**ASSIGNMENT**
Task for the records below: copy exactly, and only, the line containing "Task: Tap the Shipment on the way title" and every line after it to the end, with pictures left out.

━━━━━ INPUT

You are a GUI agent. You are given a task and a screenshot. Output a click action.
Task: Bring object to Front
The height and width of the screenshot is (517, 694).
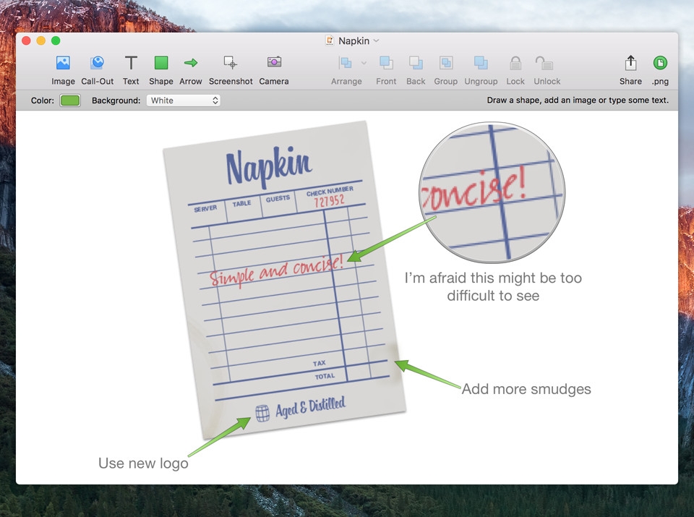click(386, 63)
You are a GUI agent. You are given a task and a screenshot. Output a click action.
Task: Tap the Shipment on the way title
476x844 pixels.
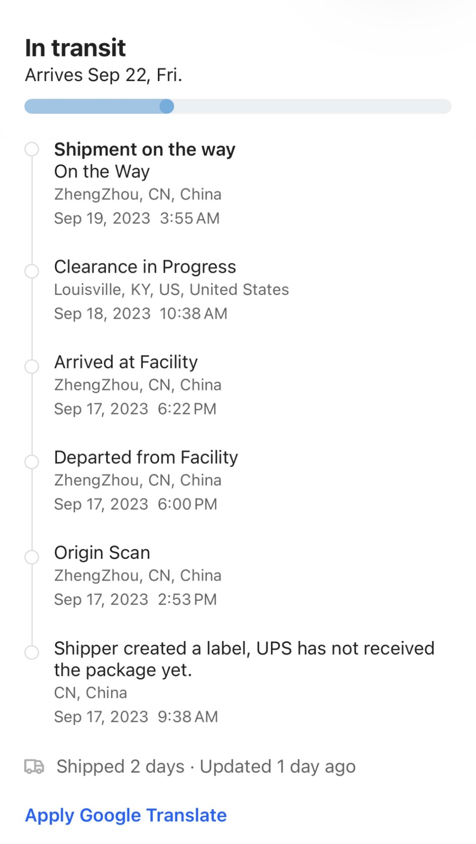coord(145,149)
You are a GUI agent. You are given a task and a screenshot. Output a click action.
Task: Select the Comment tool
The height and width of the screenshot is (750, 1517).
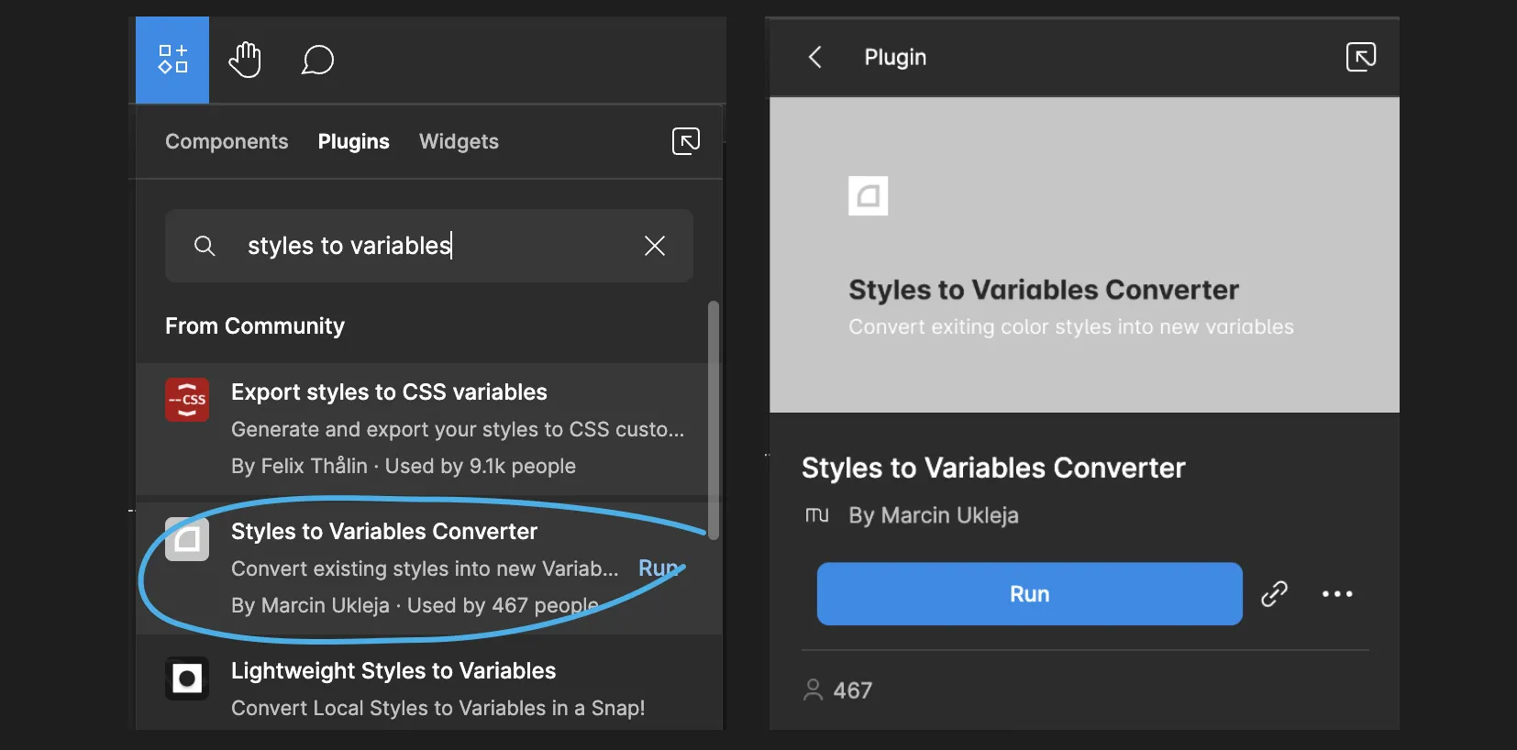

━━━━━━━━━━

**SOLUTION TO THIS EXERCISE**
Task: Tap the Shipment on the way title
476x844 pixels.
coord(145,149)
You are a GUI agent. You are given a task and a screenshot. Output a click action.
Task: Select the Comment tool
The height and width of the screenshot is (750, 1517).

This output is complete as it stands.